*** ENTRIES SHOWN ***

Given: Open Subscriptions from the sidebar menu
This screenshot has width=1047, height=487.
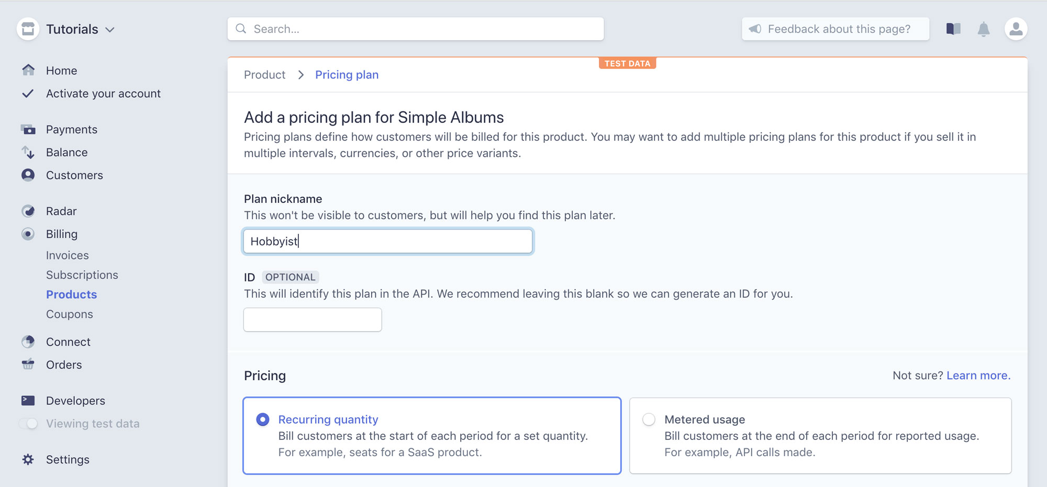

*** End of ENTRIES SHOWN ***
*** ENTRIES SHOWN ***

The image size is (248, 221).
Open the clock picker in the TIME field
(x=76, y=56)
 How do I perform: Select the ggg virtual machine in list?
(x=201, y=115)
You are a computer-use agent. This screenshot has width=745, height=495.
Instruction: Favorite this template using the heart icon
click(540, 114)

*** End of ENTRIES SHOWN ***
*** ENTRIES SHOWN ***

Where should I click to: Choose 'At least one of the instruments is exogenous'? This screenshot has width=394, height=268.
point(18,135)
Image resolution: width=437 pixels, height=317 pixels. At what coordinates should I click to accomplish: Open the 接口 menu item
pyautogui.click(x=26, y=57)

*** End of ENTRIES SHOWN ***

• AIM OF THE EXERCISE
What you return should be exactly the lines above, starting at the one with "Given: Open Subscriptions" and ending at the one with "This screenshot has width=1047, height=487.", and nothing else.

• SOLUTION FOR THIS PROBLEM
Given: Open Subscriptions from the sidebar menu
This screenshot has width=1047, height=487.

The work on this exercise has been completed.